Quando eu tinha oito ou nove anos, meu pai nos levava, a mim e a meus irmãos, ao Estádio Bruno José Daniel para assistir aos jogos de futebol. Para quem não sabe, este é o estádio de Santo André, cidade onde nasci. Eu, meu irmão mais novo e meu pai torcíamos frenética e apaixonadamente pelo time até a mais completa rouquidão, aos gritos de "É Santo André, oba! É Santo André, oba!", nas arquibancadas do velho Brunão. Na verdade, apesar de ser uma criança tão tímida e franzina, que sempre falava baixo e não pronunciava sequer um palavrão, minha especialidade era xingar o juiz. Até os mais experientes torcedores ficavam boquiabertos, ouvindo tamanhas barbaridades na boca daquela delicada menininha. Minha irmã, que devia ter uns onze ou doze anos e sempre foi do contra, gostava de torcer pelos times que tinham jogadores bonitos, como o Grêmio, onde jogava o Renato Gaúcho: coisas de pré-adolescente, que, na época, eu ainda não entendia. Reflexo da incompreensão dos demais torcedores andreenses eram as dezenas de copos descartáveis, cheios de cascas de amendoim e água, que desabavam sobre nossas cabeças, por culpa dela.

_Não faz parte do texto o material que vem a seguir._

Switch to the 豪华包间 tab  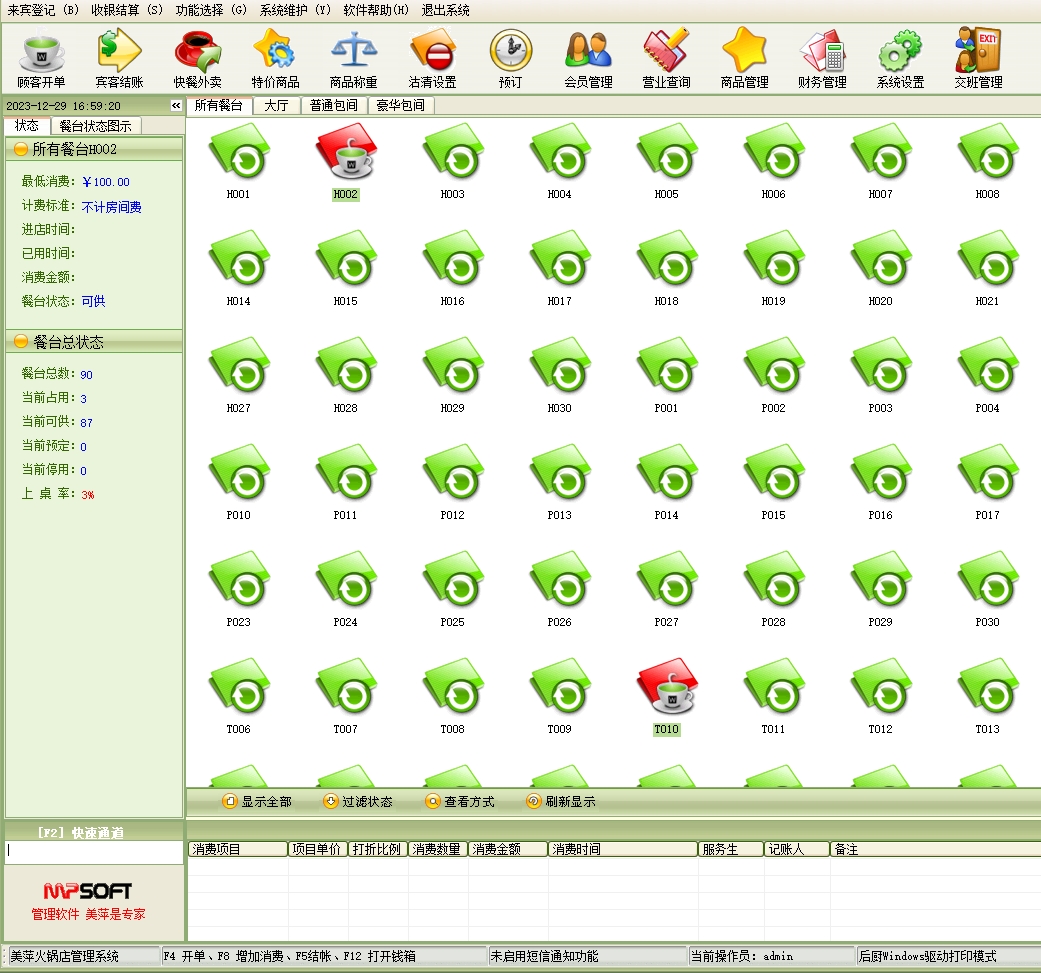point(400,105)
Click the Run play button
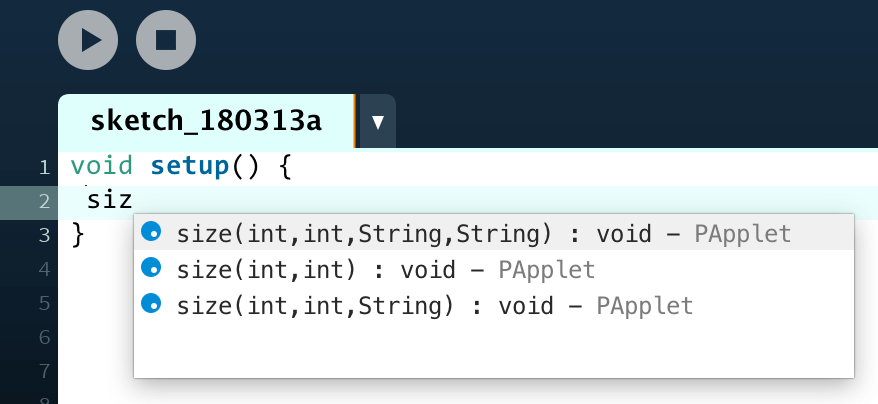The image size is (878, 404). click(x=88, y=40)
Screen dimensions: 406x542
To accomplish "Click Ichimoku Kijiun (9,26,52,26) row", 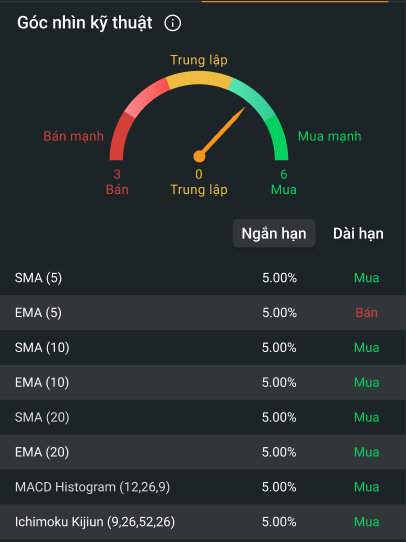I will (203, 522).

Qual não é minha surpresa ao ver que, depois de tanta torcida e de tantos anos, o time da cidade, o Santo André, seria o campeão da Copa do Brasil. Essa vitória justamente sobre o Flamengo (olha a rixa paulistas x cariocas aí!...), no dia 30 de junho, despertou recordações deliciosas da minha infância. Apesar de achar que meu pai ficará furioso, eu vou contar uma das minhas preferidas, vou arriscar: assistíamos a um jogo, não me lembro contra quem – eu, meu irmão e meu pai. Gritávamos desesperadamente o nosso já citado e, reconheço, ridículo, grito de guerra andreense, quando, de repente, ZUM! Algo passa voando na minha frente e cai em algum lugar, entre os torcedores. Meu pai, com a mão na boca, olhando para baixo e empurrando as pessoas, procurava afobado alguma coisa. Ele dizia o que procurava, mas o som era abafado pela mão que lhe tapava a boca e pelos gritos da torcida. Foi quando ele olhou para mim, tirou a mão da boca e disse: "Minha dentadura! Caiu no ralo!" Eu e meu irmão nos contorcíamos de rir, olhando para o chão e para a boca desdentada. Alguns desconhecidos, solidários com a tragédia particular de meu pai, tentavam, com toda a força, retirar a grade que cobria o ralo, o que era bastante difícil.

Pelo que me lembro, conseguiram "pescar" a dentadura com um palito de churrasco. O mais engraçado foi a cara satisfeita do meu pai, pegando sua dentadura, colocando novamente na boca, abrindo um enorme e satisfeito sorriso e recomeçando, um pouco mais cauteloso: "É Santo André, oba!". Que nojo!

Em nome dos velhos tempos de fiel torcedora, dedico este texto ao Santo André e o parabenizo pelo título conquistado. "Conquistado" não é a palavra correta, já que foi praticamente arrancado das mãos dos flamenguistas, que já consideravam o título ganho. Parafraseando, com algumas alterações, nosso querido Vinícius de Moraes: os cariocas que me perdoem, mas em matéria de futebol, ser paulista é fundamental.